→ EXERCISE INPUT:
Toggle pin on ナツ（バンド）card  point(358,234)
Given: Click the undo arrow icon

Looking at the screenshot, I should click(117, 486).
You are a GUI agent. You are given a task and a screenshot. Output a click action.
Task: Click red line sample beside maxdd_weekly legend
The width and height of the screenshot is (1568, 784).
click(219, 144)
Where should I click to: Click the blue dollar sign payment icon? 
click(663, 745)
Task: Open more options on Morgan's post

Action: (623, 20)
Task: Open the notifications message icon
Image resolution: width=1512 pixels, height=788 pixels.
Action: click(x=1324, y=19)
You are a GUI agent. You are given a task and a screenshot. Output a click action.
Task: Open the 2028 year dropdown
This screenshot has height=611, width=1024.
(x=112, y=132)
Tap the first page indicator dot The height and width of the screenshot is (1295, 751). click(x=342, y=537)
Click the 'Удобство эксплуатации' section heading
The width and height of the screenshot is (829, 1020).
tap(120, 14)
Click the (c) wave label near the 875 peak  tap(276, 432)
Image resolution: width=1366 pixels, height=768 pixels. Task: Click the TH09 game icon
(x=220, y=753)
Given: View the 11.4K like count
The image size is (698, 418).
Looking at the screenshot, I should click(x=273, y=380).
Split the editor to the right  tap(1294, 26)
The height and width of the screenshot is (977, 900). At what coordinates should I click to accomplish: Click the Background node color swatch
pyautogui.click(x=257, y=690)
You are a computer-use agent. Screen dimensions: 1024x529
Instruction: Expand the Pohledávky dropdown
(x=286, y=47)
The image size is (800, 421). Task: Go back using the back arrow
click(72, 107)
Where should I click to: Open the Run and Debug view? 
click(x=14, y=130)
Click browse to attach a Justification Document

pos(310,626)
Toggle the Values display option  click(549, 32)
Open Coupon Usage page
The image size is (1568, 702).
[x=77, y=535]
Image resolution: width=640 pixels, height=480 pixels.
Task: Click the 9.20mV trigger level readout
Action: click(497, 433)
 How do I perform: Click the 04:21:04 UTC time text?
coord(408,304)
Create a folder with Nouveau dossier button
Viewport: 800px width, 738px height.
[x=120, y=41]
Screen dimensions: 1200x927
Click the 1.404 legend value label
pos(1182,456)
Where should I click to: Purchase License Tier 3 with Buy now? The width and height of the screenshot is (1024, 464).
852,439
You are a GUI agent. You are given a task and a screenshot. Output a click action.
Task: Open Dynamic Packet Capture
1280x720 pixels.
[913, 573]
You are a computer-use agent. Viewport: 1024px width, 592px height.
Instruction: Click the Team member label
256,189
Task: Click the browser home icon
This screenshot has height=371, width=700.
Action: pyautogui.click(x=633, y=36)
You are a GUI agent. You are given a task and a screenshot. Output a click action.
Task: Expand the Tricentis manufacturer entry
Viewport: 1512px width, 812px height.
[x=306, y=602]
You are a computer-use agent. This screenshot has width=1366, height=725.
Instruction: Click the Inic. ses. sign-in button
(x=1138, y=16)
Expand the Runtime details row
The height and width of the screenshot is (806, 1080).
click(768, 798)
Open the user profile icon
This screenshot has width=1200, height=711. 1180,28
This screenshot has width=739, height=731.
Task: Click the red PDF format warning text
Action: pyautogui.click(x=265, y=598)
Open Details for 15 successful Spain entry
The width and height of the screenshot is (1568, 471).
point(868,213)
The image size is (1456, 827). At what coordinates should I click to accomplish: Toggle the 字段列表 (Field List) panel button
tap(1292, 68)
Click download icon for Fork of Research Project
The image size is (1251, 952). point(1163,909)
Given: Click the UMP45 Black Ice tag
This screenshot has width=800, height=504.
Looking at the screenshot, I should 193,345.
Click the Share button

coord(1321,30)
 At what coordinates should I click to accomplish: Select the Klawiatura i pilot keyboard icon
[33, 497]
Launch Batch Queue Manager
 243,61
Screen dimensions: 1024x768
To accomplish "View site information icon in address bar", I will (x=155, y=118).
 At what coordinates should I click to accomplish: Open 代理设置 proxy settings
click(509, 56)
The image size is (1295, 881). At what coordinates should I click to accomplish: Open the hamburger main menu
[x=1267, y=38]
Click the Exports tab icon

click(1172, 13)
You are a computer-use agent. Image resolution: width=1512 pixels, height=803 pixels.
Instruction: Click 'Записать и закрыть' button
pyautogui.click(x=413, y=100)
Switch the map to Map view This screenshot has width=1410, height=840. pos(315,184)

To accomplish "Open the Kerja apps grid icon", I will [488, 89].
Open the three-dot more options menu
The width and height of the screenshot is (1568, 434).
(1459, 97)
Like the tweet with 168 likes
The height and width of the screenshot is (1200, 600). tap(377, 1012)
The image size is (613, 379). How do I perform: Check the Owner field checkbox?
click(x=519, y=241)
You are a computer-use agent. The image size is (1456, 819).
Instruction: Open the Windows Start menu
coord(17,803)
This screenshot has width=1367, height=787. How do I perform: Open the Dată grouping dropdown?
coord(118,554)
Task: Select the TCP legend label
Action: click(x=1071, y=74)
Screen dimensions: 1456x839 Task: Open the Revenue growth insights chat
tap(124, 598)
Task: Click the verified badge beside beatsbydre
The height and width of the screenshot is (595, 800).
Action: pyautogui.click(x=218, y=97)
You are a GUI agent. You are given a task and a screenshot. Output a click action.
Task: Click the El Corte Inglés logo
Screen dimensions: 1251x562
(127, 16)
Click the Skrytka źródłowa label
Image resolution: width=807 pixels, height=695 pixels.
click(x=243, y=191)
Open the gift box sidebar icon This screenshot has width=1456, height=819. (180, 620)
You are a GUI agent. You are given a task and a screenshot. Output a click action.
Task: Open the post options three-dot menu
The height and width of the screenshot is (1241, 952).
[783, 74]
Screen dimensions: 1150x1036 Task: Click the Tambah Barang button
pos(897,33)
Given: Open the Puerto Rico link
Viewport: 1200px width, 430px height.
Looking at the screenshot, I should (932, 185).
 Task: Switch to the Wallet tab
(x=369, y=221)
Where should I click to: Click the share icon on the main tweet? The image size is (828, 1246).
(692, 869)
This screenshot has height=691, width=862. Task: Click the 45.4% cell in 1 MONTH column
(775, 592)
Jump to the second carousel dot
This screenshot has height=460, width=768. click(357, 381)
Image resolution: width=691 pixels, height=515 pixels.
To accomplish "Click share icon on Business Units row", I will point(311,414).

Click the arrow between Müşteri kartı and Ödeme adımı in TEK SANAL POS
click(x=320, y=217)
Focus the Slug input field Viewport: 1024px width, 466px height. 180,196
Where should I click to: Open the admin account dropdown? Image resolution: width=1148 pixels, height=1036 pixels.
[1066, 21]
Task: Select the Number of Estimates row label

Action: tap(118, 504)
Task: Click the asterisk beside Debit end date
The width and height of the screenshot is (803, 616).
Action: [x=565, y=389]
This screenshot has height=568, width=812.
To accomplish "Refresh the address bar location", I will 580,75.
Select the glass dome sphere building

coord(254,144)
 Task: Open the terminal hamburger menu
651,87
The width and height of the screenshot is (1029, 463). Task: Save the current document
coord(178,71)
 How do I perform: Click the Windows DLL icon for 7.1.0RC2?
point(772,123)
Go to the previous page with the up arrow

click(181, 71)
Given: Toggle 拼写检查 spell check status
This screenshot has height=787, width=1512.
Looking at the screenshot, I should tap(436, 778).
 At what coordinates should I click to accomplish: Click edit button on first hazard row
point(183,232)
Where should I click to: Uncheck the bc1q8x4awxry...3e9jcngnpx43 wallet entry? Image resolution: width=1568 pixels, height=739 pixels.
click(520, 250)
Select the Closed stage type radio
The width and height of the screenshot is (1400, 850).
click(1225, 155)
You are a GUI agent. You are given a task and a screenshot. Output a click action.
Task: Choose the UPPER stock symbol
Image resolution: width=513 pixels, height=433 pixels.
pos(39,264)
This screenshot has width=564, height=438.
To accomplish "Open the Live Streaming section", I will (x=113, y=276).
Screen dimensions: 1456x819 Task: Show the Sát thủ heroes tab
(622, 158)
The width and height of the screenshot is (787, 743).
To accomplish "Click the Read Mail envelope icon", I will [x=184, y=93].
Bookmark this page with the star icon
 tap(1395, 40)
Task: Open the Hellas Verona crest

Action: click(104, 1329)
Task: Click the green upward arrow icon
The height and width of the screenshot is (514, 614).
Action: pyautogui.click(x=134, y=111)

→ INSTRUCTIONS FOR THE TASK: Print the material again without any changes, beginning at the line that contains "Given: Toggle 拼写检查 spell check status" and ending after the line that contains "point(183,232)".

→ EXERCISE SOLUTION:
Given: Toggle 拼写检查 spell check status
This screenshot has height=787, width=1512.
Looking at the screenshot, I should tap(436, 778).
 At what coordinates should I click to accomplish: Click edit button on first hazard row
point(183,232)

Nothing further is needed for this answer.